Job Seekers Coveted by Employers

Now is the best of times for people in Wisconsin who are looking for good-paying manufacturing jobs.

Employers are going to great lengths to attract, retain and become closely bonded to new workers. Some in the Washington County area are using signing bonuses as high as $1000 to any new worker and to any current employee who recruits a new worker. That is unprecedented.

The manufacturing companies have overdue orders that they can’t get out the door on time because of manning shortages.

So they are raising starting wages and searching every niche of the labor pool to find people who are either qualified or can be trained. Help wanted signs abound all over the eastern part of the state.

It is astounding that the unemployment rate has dropped so sharply after it hit a high of nearly 25% when COVID first struck in the spring of 2020. It is around 4% in the state right now and 3% in Washington County. That’s what some economists would call full employment.

There are still a lot of people who are unemployed in the service sector, but that too should improve sharply as restaurants and other customer-facing businesses reopen or get back to full operations.

The $15 minimum wage has become an artifact in the manufacturing sector.
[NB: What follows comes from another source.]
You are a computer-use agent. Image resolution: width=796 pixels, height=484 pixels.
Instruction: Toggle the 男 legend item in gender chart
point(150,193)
Companies are already offering more than that to attract candidates.

After the downturn of the last two decades companies cut back on their training programs, such as apprenticeships. Expect to see those initiatives revived in the current labor-starved environment.

That’s a good thing for everyone in our society. More taxes will be collected from wages. Corporations will start paying taxes again. Employed workers will have extra money to go out to dinner and movies and purchase other services. Some car models are in short supply and the auto makers are running full out. That demand will be a big lift up and down the supply chain.

Most analysts are expecting strong growth all the way through 2022.

The strength and length of the rebound will depend greatly on the proliferation of coronavirus vaccinations. Do the anti-vaxxers understand that they are holding back the economy by refusing to be immunized?

The argument can be made that their resistance to public health measures is anti-American.

The biggest shortage is for skilled labor, although companies will hire anybody with a willingness to be trained. The demand for people with technical skills will push the education institutions to deliver graduates with more employable competencies.

The best applicants will be those with a solid general education combined with specific skills in a particular discipline.

The high cost of education at the college level will motivate students and parents to find the best buy in terms of establishing a family-supporting career. They will want a return on their education investment in the near term.

Wisconsin technical college systems will see a surge in enrollments, while liberal arts colleges will continue to struggle to fill their classrooms.

With rising student debt as a huge burden on the next generation, programs that combine work closely related to a student’s desired career will flourish. As with the COVID demands, young people will be able to find work in their field while advancing toward their degrees.

Nursing students, for example, have been rushed into the field to become virus testers and vaccinators. They will have real skills and experience on their resumes and much less debt when they graduate.

Online courses will add to the flexibility for students to both work and learn at less cost.

It’s a new world for workers. For them, it may be the best of times.

As for employers — they will treasure every single worker as an asset to their companies, and it won’t just be platitudes; they will mean it.

The intense demand for skilled workers does raise the question of why President Biden’s team saw fit to raise unemployment compensation by $300 per week.

But it does ratify the decision by Gov. Evers to lace his state budget with funds for job training. No one can argue with that part of the economic plan.